2014年8月のミステリ 戻る

湿地
2000年 アーナルデュル・インドリダソン 東京創元社 333頁 柳沢由実子訳
CWAゴールドダガー賞
あらすじ
アイスランドのレイキャビック。アパートの半地下の部屋で70歳位の男の死体が見つかる。捜査にあたるのは、エーレンデュル。離婚し麻薬中毒の娘がいる。
感想
最近北欧ミステリにはまっている。事件が起こって現場の地道な捜査が紆余曲折するミステリが好き。直感するどい捜査管が好き。鑑識もかっこいい。読みやすい訳やったな。日本の警察小説とも読み比べているんやけど、日本の警察小説は男くさくて(おじさん臭くて)ものすごう重いのが名作になっている。
反面この小説は、天気といい出てくる人出てくる人陰々滅々としながらどこか諦観した雰囲気がある。捜査官に飄々としたところがある。物語は親の因果が子に報いという理不尽な話で、報いられた子孫はたまったもんじゃない。そして因果応報。
それでも後味は悪くなく光も少し見える。
お薦め度★★★★戻る

我が家の問題
2011年 奥田英朗 集英社 278頁
あらすじ
家に帰りたくない新婚の夫、夫が仕事が出来ないことを偶然知った妻、両親が不仲で離婚寸前な家の娘、会社員の夫がUFOと交信している妻等6作の家族、家庭を巡る物語
感想
会社で高学歴なのに仕事が出来ないっ男の人と遭遇するたびに「奥さん知ってはるんやろか。」と密かに思っていたんやけど、知ってはったんですよ>「ハズバンド」
「ハズバンド」の奥さんは「段取り音痴」のだんなの欠点を矯正しようとはしない。ある事をして応援する。
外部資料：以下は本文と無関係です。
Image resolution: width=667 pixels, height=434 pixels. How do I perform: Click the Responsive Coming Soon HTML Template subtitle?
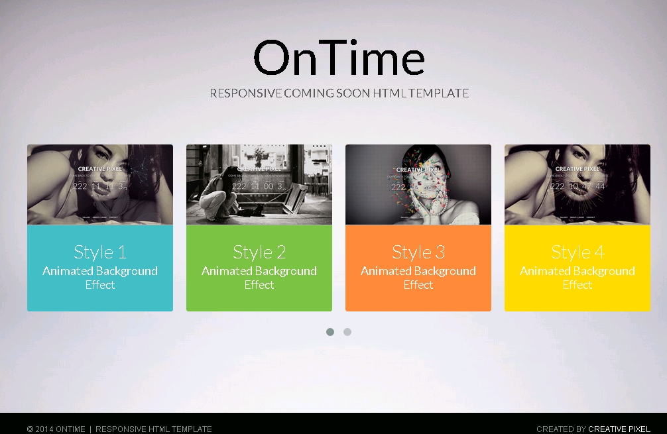pos(339,93)
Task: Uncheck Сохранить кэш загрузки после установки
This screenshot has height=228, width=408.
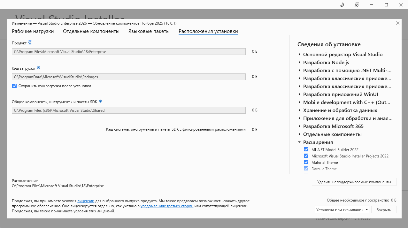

「できることをする」っていうお手本みたいな話やわ。
この本を読んでいると日本は、「夫婦共働き」より年収103万円までのパートをしている専業主婦家庭のほうが民族に合っているんかもと思える。
 
最近「女性の社会進出」のみならず「女性の管理職、企業の役員、議員の割合を大きくする」掛け声がアチコチかまびすしい。 10年後どうなってるんやろねー。
お薦め度★★★1/2戻る

静かな水の中で
2008年 ヴィヴィカ・ステン 早川書房 549頁
あらすじ
スウェーデンのストックホルム群島のひとつサンドハムン島で死体が上がる。長いこと水に浸かっていたようだ。捜査にあたるのはナッカ署の刑事トーマスやマルギットのチーム。 トーマスは三十代後半、幼い娘を突然亡くし長年連れ添った妻とも別れ、喪失感をいだいた体での捜査だ。夏の休暇の時期であり、トーマスの幼なじみのノラは一家でサンドハムン島のサマーハウスに滞在していた。
感想
WOWOWで放映していたドラマ「凍てつく楽園〜死者は静かな海辺に〜」に原作があるのを知り早速読書。マルティン・ベックシリーズとクルト・ヴァランダーシリーズに続きスウェーデンの警察小説はこれで3つ目。前2作に比べ迫力は少し落ちる。そしてオーソドックスなミステリやねんけど一気読み。好み。主人公が家庭に問題を持ち捜査とは別に悩み苦しむ姿は前2作と同じやねんけど、書き手が女性という事もあり、「女がフルタイムで働く」事に伴うナニでアレな様々についてページがさかれている。そやから主人公の幼なじみは人形の家のノラと同じ名前やねんて。